Measuring Light#

Spectrometer unit with printed case

Prepare, house and use the surplus B&W Tek BTC100-2S spectrometer module as the detector for the DIYraman system.

This page focuses on the practical steps you need to:

Inspect and clean the used unit
Mount it in a simple printed housing
Power it up and talk to it over RS-232
Acquire a first spectrum and apply a basic wavelength calibration

Specs
Range	~400nm - 650nm
Grating	1800l/mm, blaze at 500nm
Input slit	100µm (wide)
Coupling	SMA905 fiber
Detector	Sony ILX511 linear CCD
Resolution	2048 pixel spectrum
Power	5V barrel jack
Connection	RS-232 serial

View inside the optical assembly of the Spectrometer Unit BTC100-2S

Learn more about the BTC100-2S

For an in-depth look into the capabilities and internal design of this model, visit this blog post: “Home Optical Spectrometry: The B&W Tek BTC100-2S”

Parts and Materials#

Visit the complete Bill of Materials

Everything you will need, both printed parts and sourced parts, along with their cost and supplier, can be viewed in the dedicated BOM!

Sourced parts#

Qty	Name	Model / Spec	Notes
1x	Spectrometer unit	B&W Tek BTC100-2S	Or any other spectrometer - ideally with SMA905 input, if you use fiber.
1x	Fiber optic cable, 200 μm	Any, SMA905-SMA905 1m VIS-IR 200um	-
1x	Data cable	RS-232 to USB	Choose a chipset compatible with your OS (many FTDI / Prolific chips work reliably).
1x	Power supply	5V, ~3A, DC barrel jack
1x	Calibration lamp	Dedicated calibration / CFL / mercury-vapor lamp	Needs several sharp lines near ~550 nm for wavelength calibration.

Spectrometer cost consideration

The used BTC100-2S board - although quite old - will still be significantly cheaper than buying parts for a DIY spectrometer. If you are lucky (or persistent enough) to spot a great deal of a more modern unit, that's even better.

Printed parts#

Qty	Part name (.stl)	Print preview
1x	`Spectrometer-Case_Bottom`
1x	`Spectrometer-Case_Top`
1x	`Spectrometer_Screw-Cover`

Health & safety – sanding fibre-filled plastics

When sanding or trimming 3D-printed parts made from PETG-CF or other fibre-filled filaments, wear at least a surgical mask. Fine carbon or glass fibres can accumulate in your lungs with repeated exposure.

» Brief 1: Change "analysis report" to "summary report" in the records and give them again with nothing else altered and the pictures left out.
The records below have a different source from the spectrometer page.

» Stored data:
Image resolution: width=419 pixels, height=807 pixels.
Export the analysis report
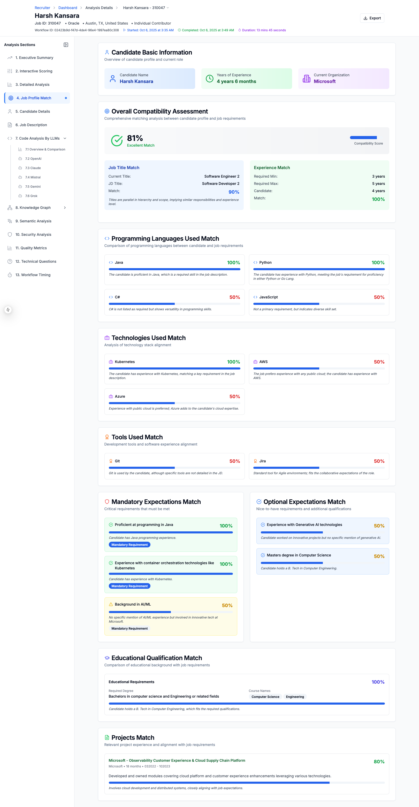click(372, 18)
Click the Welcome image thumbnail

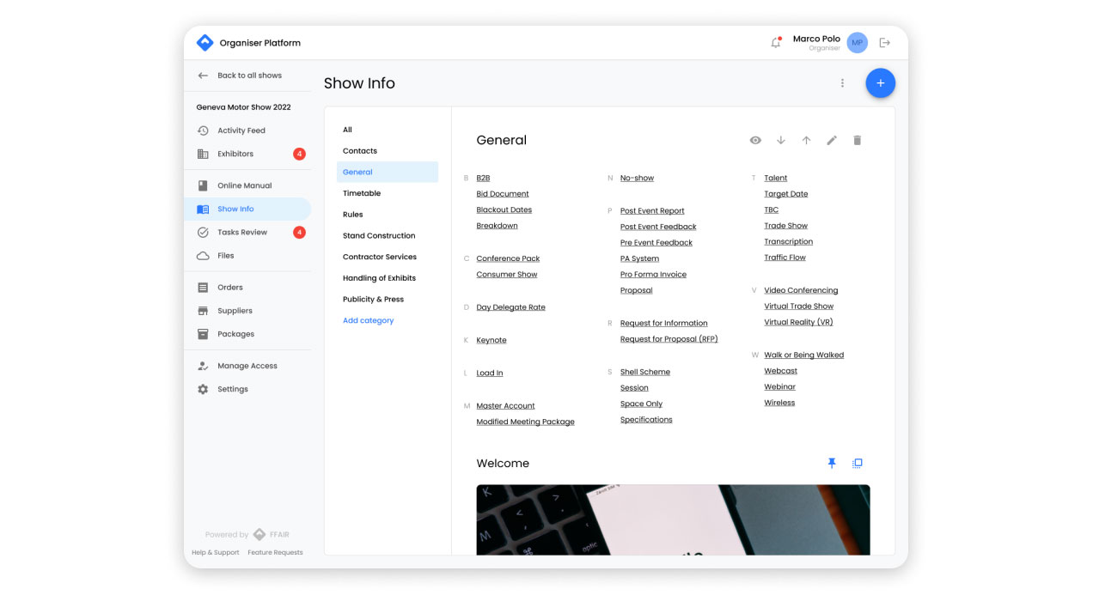click(673, 519)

» Brief 2: Retype the stretch of the spectrometer page from "For an in-depth" through "the dedicated BOM!", character for character.

» Exercise solution 1:
Image resolution: width=419 pixels, height=807 pixels.
Export the summary report
click(372, 18)
Click the Welcome image thumbnail

click(673, 519)

» Exercise solution 2:
For an in-depth look into the capabilities and internal design of this model, visit this blog post: “Home Optical Spectrometry: The B&W Tek BTC100-2S”

Parts and Materials#

Visit the complete Bill of Materials

Everything you will need, both printed parts and sourced parts, along with their cost and supplier, can be viewed in the dedicated BOM!